What to produce – Each image should be skipped while the records are restated word for word.

Source information –
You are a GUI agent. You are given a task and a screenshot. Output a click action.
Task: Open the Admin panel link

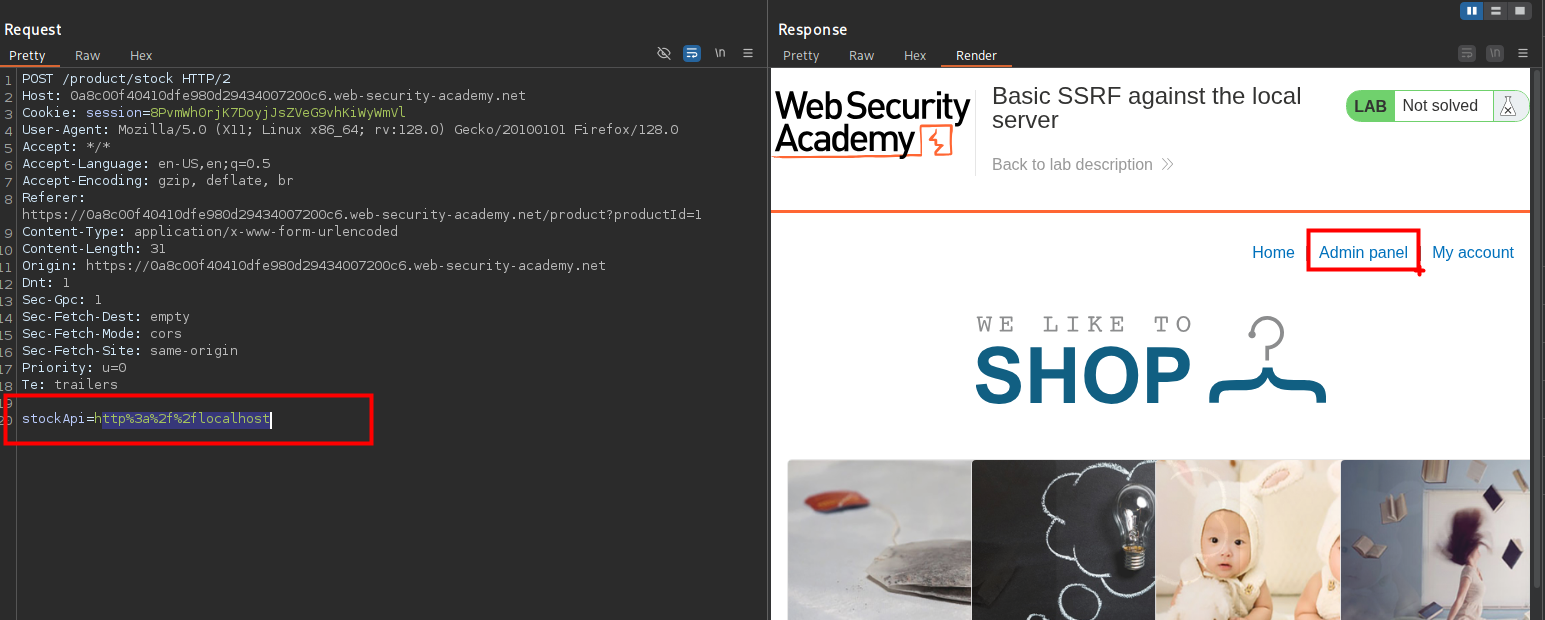point(1362,253)
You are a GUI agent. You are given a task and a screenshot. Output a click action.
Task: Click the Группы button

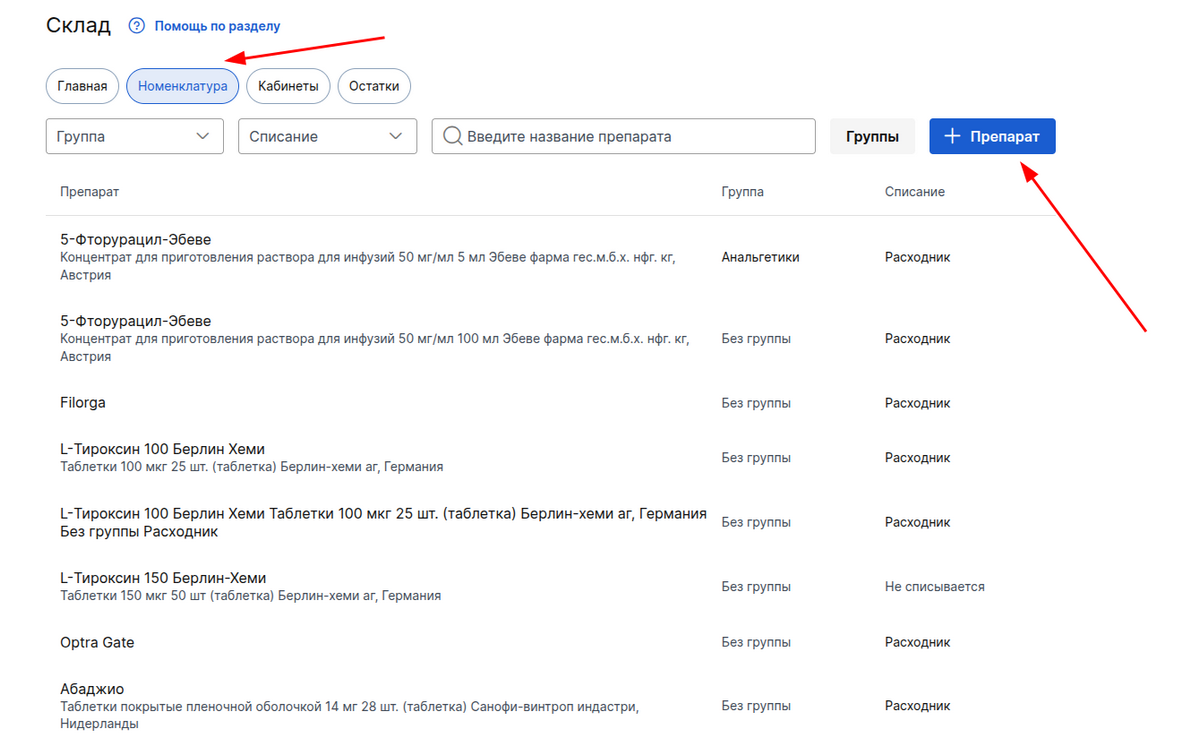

Expected output –
You are a GUI agent. You are given a task and a screenshot. Output a click action.
Task: Open the Admin panel link

point(1362,253)
You are a GUI agent. You are given a task and a screenshot. Output a click action.
Task: Click the Группы button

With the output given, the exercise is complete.